“Pasukan Pak Harto tanggal 1 Oktober 1965 hanya satu peleton pengawal markas, namun berhasil menumpas kudeta Gerakan 30 September yang berkekuatan satu divisi.”
Markas Kostrad
Panglima Kostrad Mayor Jenderal Soeharto sudah berada di markas sejak pukul 06.30. Sebelumnya, pukul 05.30, di kediaman Jalan H Agus Salim, Menteng, Mayor Jenderal Soeharto mendapat berita dari Sekretaris RT Mashuri, menyusul dari tetangga yaitu Hamid Bruno dan Broto Kusmardjo, mereka memberi tahu bahwa pagi itu mendengar suara tembakan, dan telah terjadi penculikan di rumah Jenderal Nasution, Jenderal Prapto, Jenderal Haryono, yang kesemuanya berdiam di daerah Menteng.
Siaran warta berita RRI yang biasanya pukul 07.00, sudah lebih dari dua puluh menit masih belum juga mengudara. Lewat setengah jam dari biasanya, RRI mengumumkan telah terjadi satu tindakan dari yang menamakan dirinya Gerakan 30 September yang dikepalai Letnan Kolonel Untung, Komandan Batalyon I Cakrabirawa, pasukan pengawal Presiden Soekarno. Dikatakan bahwa gerakan ini ditujukan kepada jenderal-jenderal anggota apa yang menamakan dirinya Dewan Jenderal. Disebutkan juga bahwa gerakan ini adalah gerakan internal Angkatan Darat.
Jika sekarang ada yang mengatakan bahwa Gerakan 30 September adalah masalah internal Angkatan Darat seperti ditulis dalam Cornell Paper, sejak awal pendapat itu sudah gugur karena sejak diumumkan Gerakan 30 September dibantu angkatan lain.

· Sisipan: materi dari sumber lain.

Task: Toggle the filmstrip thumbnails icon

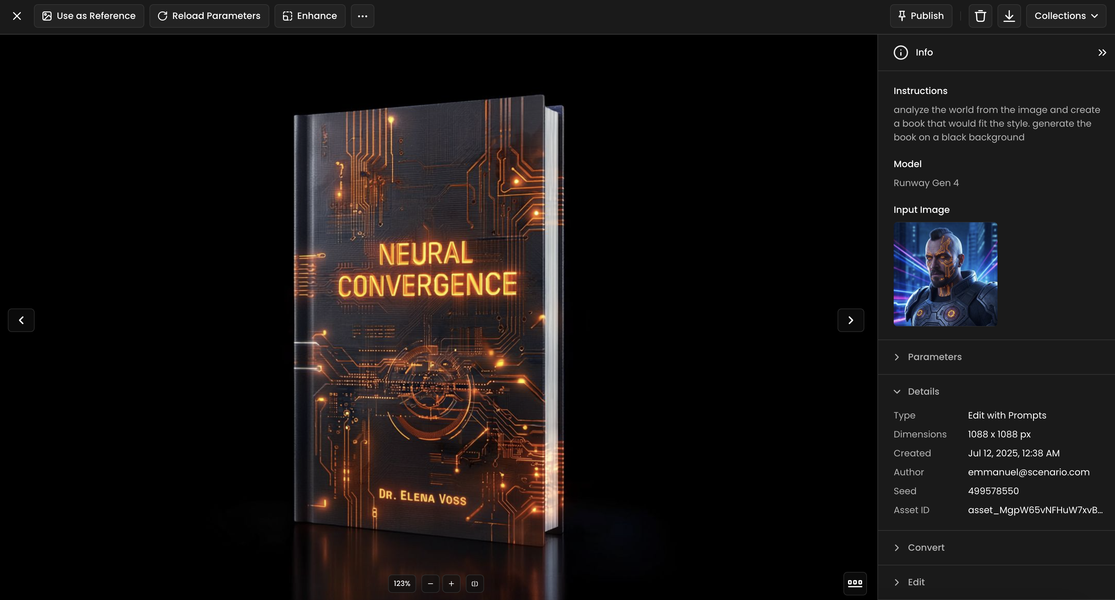Action: click(855, 583)
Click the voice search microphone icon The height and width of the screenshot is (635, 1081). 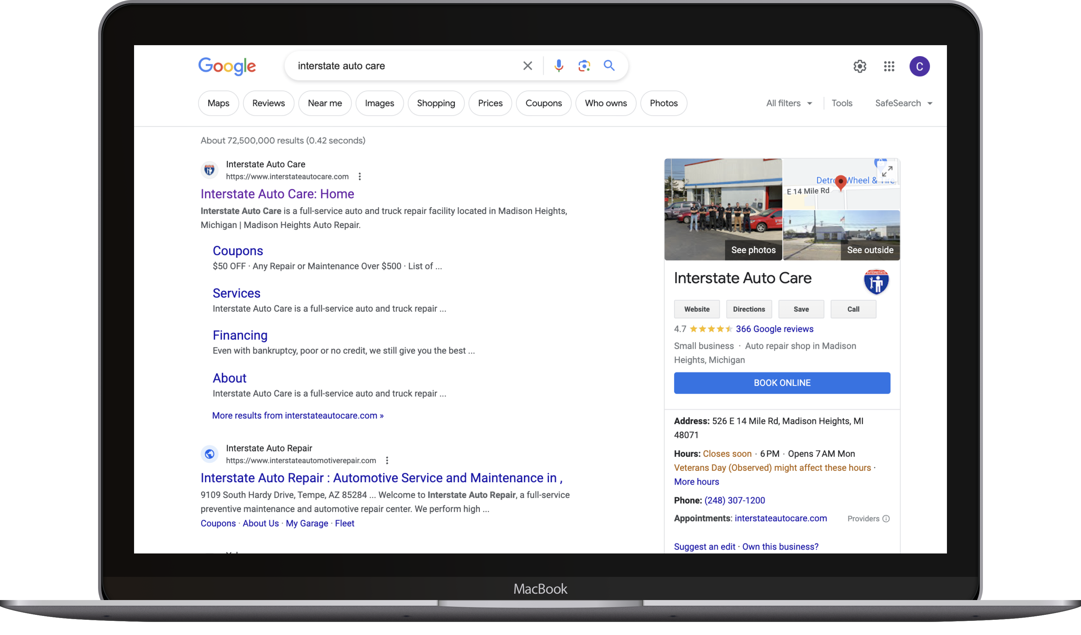coord(558,66)
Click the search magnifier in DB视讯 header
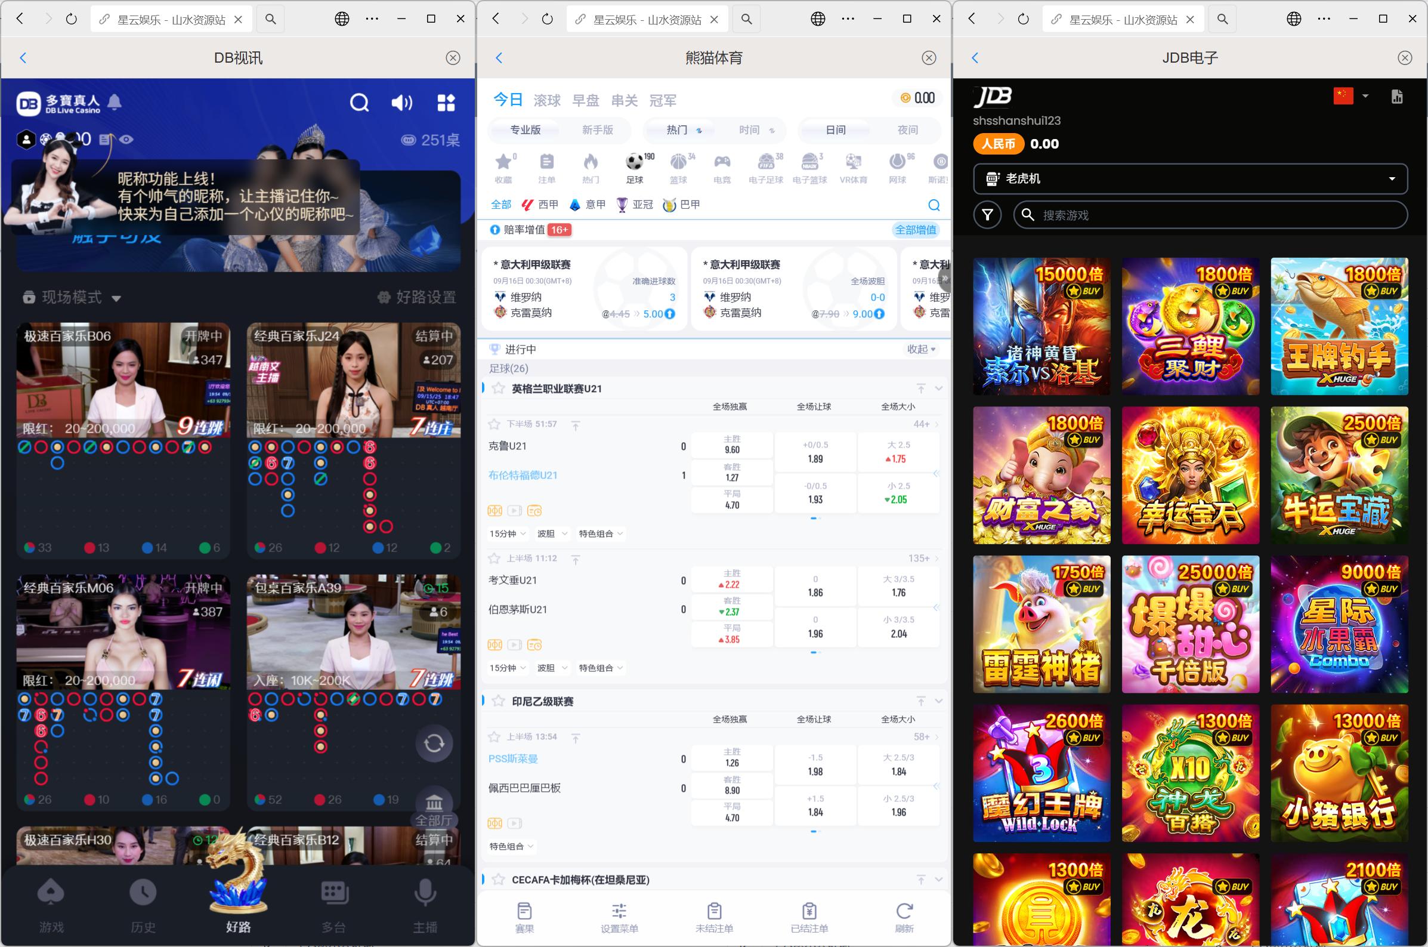 pos(360,103)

Wakil Ketua Gerakan 30 September melibatkan dari tiga angkatan lainnya. Ditambah dengan Perintah Harian Panglima Angkatan Udara Laksamana Madya Omar Dhani yakni mendukung Gerakan 30 September yang diumumkan melalui radio pada pukul 09.00. Karena dukungan ini berakibat Omar Dhani diputuskan bersalah dan dihukum oleh Mahkamah Militer Luar Biasa (Mahmilub).